Stored records:
* * * * *
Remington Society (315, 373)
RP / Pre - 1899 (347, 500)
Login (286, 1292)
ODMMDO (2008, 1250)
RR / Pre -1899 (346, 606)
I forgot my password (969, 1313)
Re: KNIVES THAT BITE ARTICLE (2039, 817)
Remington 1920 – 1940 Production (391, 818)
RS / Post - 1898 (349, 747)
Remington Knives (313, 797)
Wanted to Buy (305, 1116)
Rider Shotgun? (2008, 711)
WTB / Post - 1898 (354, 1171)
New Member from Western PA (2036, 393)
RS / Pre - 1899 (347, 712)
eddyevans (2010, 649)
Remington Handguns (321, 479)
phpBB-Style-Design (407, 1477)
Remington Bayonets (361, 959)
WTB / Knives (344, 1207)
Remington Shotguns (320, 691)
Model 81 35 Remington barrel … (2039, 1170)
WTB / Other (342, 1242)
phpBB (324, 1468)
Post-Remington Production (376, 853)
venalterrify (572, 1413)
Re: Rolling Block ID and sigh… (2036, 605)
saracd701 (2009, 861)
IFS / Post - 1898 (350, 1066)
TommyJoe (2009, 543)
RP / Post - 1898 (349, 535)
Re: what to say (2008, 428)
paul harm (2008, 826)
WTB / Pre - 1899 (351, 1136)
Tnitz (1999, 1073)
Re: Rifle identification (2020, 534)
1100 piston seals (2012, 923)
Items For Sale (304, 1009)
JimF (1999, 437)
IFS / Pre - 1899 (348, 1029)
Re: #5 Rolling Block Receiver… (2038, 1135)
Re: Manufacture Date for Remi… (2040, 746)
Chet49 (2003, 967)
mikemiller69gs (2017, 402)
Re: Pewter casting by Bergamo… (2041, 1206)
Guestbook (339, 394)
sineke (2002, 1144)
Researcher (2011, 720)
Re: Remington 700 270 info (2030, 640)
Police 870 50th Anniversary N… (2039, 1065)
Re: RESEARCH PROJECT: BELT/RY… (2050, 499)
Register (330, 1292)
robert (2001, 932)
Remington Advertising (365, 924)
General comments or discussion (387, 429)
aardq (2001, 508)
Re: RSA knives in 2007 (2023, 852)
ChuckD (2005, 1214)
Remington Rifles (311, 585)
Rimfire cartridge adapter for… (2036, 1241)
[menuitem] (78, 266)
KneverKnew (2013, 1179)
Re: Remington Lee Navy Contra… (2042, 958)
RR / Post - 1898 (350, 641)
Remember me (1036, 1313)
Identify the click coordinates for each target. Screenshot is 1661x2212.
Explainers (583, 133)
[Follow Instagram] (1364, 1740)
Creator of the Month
* * * * *
§ Exercise instructions:
Set down every entry again, word for word.

§ Reply:
Remington Society (315, 373)
RP / Pre - 1899 (347, 500)
Login (286, 1292)
ODMMDO (2008, 1250)
RR / Pre -1899 (346, 606)
I forgot my password (969, 1313)
Re: KNIVES THAT BITE ARTICLE (2039, 817)
Remington 1920 – 1940 Production (391, 818)
RS / Post - 1898 (349, 747)
Remington Knives (313, 797)
Wanted to Buy (305, 1116)
Rider Shotgun? (2008, 711)
WTB / Post - 1898 (354, 1171)
New Member from Western PA (2036, 393)
RS / Pre - 1899 (347, 712)
eddyevans (2010, 649)
Remington Handguns (321, 479)
phpBB-Style-Design (407, 1477)
Remington Bayonets (361, 959)
WTB / Knives (344, 1207)
Remington Shotguns (320, 691)
Model 81 35 Remington barrel … (2039, 1170)
WTB / Other (342, 1242)
phpBB (324, 1468)
Post-Remington Production (376, 853)
venalterrify (572, 1413)
Re: Rolling Block ID and sigh… (2036, 605)
saracd701 (2009, 861)
IFS / Post - 1898 (350, 1066)
TommyJoe (2009, 543)
RP / Post - 1898 (349, 535)
Re: what to say (2008, 428)
paul harm (2008, 826)
WTB / Pre - 1899 (351, 1136)
Tnitz (1999, 1073)
Re: Rifle identification (2020, 534)
1100 piston seals (2012, 923)
Items For Sale (304, 1009)
JimF (1999, 437)
IFS / Pre - 1899 (348, 1029)
Re: #5 Rolling Block Receiver… (2038, 1135)
Re: Manufacture Date for Remi… (2040, 746)
Chet49 (2003, 967)
mikemiller69gs (2017, 402)
Re: Pewter casting by Bergamo… (2041, 1206)
Guestbook (339, 394)
sineke (2002, 1144)
Researcher (2011, 720)
Re: Remington 700 270 info (2030, 640)
Police 870 50th Anniversary N… (2039, 1065)
Re: RESEARCH PROJECT: BELT/RY… (2050, 499)
Register (330, 1292)
robert (2001, 932)
Remington Advertising (365, 924)
General comments or discussion (387, 429)
aardq (2001, 508)
Re: RSA knives in 2007 (2023, 852)
ChuckD (2005, 1214)
Remington Rifles (311, 585)
Rimfire cartridge adapter for… (2036, 1241)
[menuitem] (78, 266)
KneverKnew (2013, 1179)
Re: Remington Lee Navy Contra… (2042, 958)
RR / Post - 1898 (350, 641)
Remember me (1036, 1313)
Identify the click coordinates for each target. Screenshot is 1661x2212.
Explainers (583, 133)
[Follow Instagram] (1364, 1740)
Creator of the Month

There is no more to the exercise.